利用側と運営側の認識の違い

介護と医療を兼ねた介助を行う介護医療院は、介護施設と病院の長所を併せ持った施設として普及してきています。介護施設だけでは十分なサポートが受けられない一方で、病院での長期入院が出来ない要介護者に適した運営を行っているのが特徴です。医療面のサポートが充実しているので、不測の事態が生じても迅速に対処してもらえるメリットがあります。しかし、病院での長期入院が出来ないなどの特別な理由がある人を対象にしているので、要介護者のすべてが利用出来るわけではありません。また、あくまで介護事業を軸とした運営なので、専門性の高い医療処置は病院を利用する必要があります。そのため、介護医療院へのイメージと実際の運営方針とのギャップが現場でのトラブルに繋がるケースがあるのが現状です。
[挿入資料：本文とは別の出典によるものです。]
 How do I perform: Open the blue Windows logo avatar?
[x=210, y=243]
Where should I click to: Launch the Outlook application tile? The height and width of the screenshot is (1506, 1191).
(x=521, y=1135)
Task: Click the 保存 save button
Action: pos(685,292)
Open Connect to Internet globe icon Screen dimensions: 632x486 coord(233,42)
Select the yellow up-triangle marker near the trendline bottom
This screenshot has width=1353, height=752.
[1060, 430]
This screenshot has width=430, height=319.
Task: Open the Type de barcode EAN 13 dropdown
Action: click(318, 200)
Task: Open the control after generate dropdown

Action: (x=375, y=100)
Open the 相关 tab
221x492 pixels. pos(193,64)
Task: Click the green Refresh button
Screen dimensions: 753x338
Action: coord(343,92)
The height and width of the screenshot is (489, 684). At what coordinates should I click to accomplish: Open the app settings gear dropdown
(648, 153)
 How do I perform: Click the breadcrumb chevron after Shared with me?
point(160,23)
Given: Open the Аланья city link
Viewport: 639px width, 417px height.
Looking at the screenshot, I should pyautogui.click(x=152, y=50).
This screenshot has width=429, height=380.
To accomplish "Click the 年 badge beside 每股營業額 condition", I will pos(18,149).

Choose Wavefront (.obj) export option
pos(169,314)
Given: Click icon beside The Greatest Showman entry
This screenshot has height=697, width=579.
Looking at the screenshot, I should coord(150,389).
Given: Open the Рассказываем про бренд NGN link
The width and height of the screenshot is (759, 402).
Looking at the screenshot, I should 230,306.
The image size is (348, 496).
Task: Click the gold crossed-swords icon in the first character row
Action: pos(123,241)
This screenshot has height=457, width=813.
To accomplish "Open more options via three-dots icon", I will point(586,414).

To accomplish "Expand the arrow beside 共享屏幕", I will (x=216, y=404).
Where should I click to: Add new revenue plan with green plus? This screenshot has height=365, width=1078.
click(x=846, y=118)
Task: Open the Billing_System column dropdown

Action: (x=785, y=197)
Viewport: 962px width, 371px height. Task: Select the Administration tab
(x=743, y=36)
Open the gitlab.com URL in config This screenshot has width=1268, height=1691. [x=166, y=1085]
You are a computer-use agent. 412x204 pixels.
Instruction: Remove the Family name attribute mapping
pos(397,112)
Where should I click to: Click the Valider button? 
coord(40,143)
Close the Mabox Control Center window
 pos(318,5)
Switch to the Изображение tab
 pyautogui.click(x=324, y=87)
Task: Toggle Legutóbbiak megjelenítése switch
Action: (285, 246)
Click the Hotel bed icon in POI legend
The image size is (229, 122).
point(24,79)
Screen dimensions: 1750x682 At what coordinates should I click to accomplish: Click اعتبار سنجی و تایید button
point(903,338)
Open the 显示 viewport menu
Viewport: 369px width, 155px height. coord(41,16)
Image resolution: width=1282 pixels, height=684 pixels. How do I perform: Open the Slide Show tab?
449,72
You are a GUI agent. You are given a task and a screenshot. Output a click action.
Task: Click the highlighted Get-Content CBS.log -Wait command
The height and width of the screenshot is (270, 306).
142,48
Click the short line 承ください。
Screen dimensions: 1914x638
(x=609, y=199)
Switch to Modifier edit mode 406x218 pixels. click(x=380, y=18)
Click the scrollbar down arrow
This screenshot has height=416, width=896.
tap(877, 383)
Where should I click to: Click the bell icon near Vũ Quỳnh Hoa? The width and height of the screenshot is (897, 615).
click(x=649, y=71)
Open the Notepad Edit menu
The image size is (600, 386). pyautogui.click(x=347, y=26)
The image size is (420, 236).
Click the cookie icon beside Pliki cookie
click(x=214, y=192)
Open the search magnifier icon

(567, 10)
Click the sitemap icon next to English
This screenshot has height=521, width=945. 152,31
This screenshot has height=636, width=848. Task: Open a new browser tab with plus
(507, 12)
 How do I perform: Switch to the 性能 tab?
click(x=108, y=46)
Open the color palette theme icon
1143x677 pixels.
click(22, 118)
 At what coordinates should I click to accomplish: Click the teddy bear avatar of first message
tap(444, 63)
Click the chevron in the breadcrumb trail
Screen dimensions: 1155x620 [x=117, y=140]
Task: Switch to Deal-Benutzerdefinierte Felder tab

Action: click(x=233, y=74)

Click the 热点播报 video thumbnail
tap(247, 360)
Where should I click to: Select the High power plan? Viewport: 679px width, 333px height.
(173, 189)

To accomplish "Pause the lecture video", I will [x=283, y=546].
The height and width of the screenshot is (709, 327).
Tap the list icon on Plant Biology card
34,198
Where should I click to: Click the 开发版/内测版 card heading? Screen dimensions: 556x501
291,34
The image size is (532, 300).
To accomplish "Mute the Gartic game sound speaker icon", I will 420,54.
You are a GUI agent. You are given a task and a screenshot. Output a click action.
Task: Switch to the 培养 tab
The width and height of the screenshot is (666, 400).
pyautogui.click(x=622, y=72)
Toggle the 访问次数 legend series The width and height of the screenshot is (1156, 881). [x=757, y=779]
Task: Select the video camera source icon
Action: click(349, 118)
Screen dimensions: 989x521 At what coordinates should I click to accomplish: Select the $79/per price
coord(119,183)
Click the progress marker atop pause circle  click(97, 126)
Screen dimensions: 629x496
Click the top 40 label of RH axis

介護医療院では、病院並みの医療サポートを期待していた人が実際の医療処置に不満を抱くのがありがちなトラブルですが、それ以外にも介護サポートについても専門施設並みの内容を求めてトラブルに至るケースも少なくありません。介護医療院での介護サポートは、専門の資格を持つ人が従事しているので事故の心配はありませんが、専門の介護施設のような私生活の隅々まで介助を行う親密なサポートは行わない所が多数を占めます。医療処置に要する人員や、時間の確保のために介護サポートは基本的なものに留まっているのが理由ですが、利用者側からは介護と医療の両方において専門施設より一歩劣っていると見られがちです。